パターソン
2016 米
姓と同名の街でバスドライバーとして生きるパターソン。
6時過ぎに起床、一日運転、日没前に帰宅、ポストを直す、
ユニークな妻の料理、犬の散歩、一杯のビール。
毎日毎日規則的な彼の日常で変化と言えるのは
好奇心あふれる愛妻の行動、乗客の会話、
そして、パターソンの生きがいである詩作。
穏やかに丁寧に進んで行くこの作品は、
終盤まで悲劇というものはほとんど起こらない。
犬の誘拐に気をつけろという怪しい若者たち、チェス大会への資金流用発覚、
バスの故障、発砲?事件、その程度である。
日常の中の喜怒哀楽。
え、夕食にパイなのか?キヌアって食えるのか?程度で、
美人の奥さんは自分が大好き。

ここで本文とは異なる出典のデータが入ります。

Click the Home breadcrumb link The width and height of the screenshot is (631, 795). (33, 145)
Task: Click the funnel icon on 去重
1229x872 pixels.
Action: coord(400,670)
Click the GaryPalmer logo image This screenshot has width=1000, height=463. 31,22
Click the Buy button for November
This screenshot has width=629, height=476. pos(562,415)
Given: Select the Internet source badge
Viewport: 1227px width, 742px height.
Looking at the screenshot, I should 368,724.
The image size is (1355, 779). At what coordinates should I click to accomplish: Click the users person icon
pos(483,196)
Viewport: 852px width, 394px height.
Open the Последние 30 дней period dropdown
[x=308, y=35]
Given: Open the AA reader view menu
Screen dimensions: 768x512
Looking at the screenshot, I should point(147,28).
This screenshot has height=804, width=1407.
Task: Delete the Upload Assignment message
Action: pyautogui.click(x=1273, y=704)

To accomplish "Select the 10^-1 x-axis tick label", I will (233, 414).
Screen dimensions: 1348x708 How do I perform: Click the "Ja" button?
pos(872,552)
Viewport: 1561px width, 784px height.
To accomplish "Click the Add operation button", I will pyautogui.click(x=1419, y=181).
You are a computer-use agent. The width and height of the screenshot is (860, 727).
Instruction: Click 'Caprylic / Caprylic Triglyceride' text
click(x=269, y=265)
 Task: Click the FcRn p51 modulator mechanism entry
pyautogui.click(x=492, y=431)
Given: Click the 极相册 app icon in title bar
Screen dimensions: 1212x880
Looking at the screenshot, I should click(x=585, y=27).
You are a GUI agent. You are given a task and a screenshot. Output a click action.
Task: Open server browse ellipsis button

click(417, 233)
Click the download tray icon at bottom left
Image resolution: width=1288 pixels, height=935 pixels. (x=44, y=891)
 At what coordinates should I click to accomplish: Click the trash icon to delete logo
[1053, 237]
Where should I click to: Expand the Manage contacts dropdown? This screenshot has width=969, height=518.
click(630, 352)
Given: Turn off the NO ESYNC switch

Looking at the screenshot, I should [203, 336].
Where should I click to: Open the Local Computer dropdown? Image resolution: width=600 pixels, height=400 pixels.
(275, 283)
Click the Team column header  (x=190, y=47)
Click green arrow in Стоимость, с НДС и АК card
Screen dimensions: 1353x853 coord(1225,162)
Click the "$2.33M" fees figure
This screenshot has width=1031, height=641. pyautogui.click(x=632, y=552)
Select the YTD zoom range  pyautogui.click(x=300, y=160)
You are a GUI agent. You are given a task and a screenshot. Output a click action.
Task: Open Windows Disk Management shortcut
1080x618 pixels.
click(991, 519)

同僚に愚痴るほどの不満もない。
幸せってことですね。
最後の立ち直り方はやや唐突な気がしたが、
「ちぎれたノートを全て繋いで詩が復活」という
映画「アルゴ」のような離れ業でハッピーエンドよりはこの映画らしいかもしれない。
ポストの謎とか犬繋ぐシーンとか、モノクロな妻のデザインとか、
細かい演出で意外と飽きない作りになっています。
静かな佳作であり、主人公もまたカイロ・レンとは対極な役ですな。